** Opening Excerpted records block **

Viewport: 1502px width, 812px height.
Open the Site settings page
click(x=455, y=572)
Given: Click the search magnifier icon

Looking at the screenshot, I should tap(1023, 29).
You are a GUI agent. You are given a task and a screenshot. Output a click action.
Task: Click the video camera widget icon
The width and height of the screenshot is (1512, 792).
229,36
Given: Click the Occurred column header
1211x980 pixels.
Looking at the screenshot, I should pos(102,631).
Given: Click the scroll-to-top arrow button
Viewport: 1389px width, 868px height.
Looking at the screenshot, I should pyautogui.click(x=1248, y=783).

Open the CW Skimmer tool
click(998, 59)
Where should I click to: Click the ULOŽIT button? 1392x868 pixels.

** Closing Excerpted records block **

# Your instructions
Filter the records for lines containing the word "button" and copy each one.

# Answer section
Given: Click the scroll-to-top arrow button
Where should I click to: Click the ULOŽIT button? 1392x868 pixels.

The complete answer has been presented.